De vers blonds où le sens fluide se délie
Comme sous l’eau la chevelure d’Ophélie,

水に沈んだオフィーリアの髪のように、
流れる感覚がほどけゆく金色ブロンドの詩句、

De vers silencieux, et sans rythme et sans trame,
Où la rime sans bruit glisse comme une rame,

脚韻が櫂のごとく音も立てずに滑りゆく、
律動も筋道もない詩句、

De vers d’une ancienne étoffe exténuée,
Impalpable comme le son et la nuée,

音や雲のように触れられない、
くたびれた古い布でできた詩句、

De vers de soirs d’automne ensorcelant les heures
Au rite féminin des syllabes mineures,

短調の音節が執り行う女性的な儀式により
時間を魔法にかける秋の夕暮れの詩句、

De vers de soirs d’amours énervés de verveine,
Où l’âme sente, exquise, une caresse à peine...

微かな愛撫を感じ、魂が快に震える、
熊葛ヴェルヴェーヌが昂らせる愛の夕暮れの詩句……

だがこの詩人、陰影ニュアンスしか、ヴェルレーヌ的な陰影しか愛さないであろうこの詩人は、かつて荒々しい色彩派か、あるいは逞しい大理石工であったのかもしれない。この昔の、しかし本物に違いないもうひとりのサマンは、「招魂Évocations」と呼ばれる詩群の端々に姿を現している。彼は高踏派のサマンである。しかし彼は、大げさな文体で語るときさえ常に個性的である。「クレオパトラCléopâtre」と題された2篇の14行詩ソネは、言語の美のみならず観念の美を備えている。それは純粋な音楽でもなければ、純粋な彫刻でもない。その詩篇は欠けるところがなく、かつ生き生きとしている。それはまるで、ひとをとまどわせる奇妙な大理石である。そう、それは生きた大理石であり、その命は砂漠の砂さえ揺り動かし、肥沃にするのである、そばに鎮座するスフィンクスをもしばし惚れさせながら。
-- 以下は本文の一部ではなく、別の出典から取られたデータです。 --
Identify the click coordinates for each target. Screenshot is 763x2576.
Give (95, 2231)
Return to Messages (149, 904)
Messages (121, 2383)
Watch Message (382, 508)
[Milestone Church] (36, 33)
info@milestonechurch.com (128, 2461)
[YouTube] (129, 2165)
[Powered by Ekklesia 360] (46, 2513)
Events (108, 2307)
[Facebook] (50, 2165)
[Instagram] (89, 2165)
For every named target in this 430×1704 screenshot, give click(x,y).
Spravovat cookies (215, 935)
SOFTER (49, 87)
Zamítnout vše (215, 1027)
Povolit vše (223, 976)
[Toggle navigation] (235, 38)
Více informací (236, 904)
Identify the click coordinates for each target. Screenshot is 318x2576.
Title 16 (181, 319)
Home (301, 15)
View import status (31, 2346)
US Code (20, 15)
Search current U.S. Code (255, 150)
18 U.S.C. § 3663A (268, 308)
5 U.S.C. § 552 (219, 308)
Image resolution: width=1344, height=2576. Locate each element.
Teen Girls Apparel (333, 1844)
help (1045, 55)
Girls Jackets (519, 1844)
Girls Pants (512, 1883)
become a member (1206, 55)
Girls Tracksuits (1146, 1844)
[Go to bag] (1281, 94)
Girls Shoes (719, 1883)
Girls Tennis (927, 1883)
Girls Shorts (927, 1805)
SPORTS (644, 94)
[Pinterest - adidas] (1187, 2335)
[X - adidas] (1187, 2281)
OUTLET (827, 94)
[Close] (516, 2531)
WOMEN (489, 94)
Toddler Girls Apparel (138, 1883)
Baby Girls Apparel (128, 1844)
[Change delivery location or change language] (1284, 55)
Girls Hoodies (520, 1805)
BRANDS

以上がこの詩人である。彼は、あらゆる鐘とあらゆる魂を一斉に震わせる技において、この上ない心地よさを発揮する。あらゆる魂は、この「華やかなドレスに身を包んだ王女infante en robe de parade」に首ったけである。

底本:Remy de Gourmont, Le Livre des masques : portraits symbolistes, Mercure de France, 3e éd., 1896, pp. 65-68.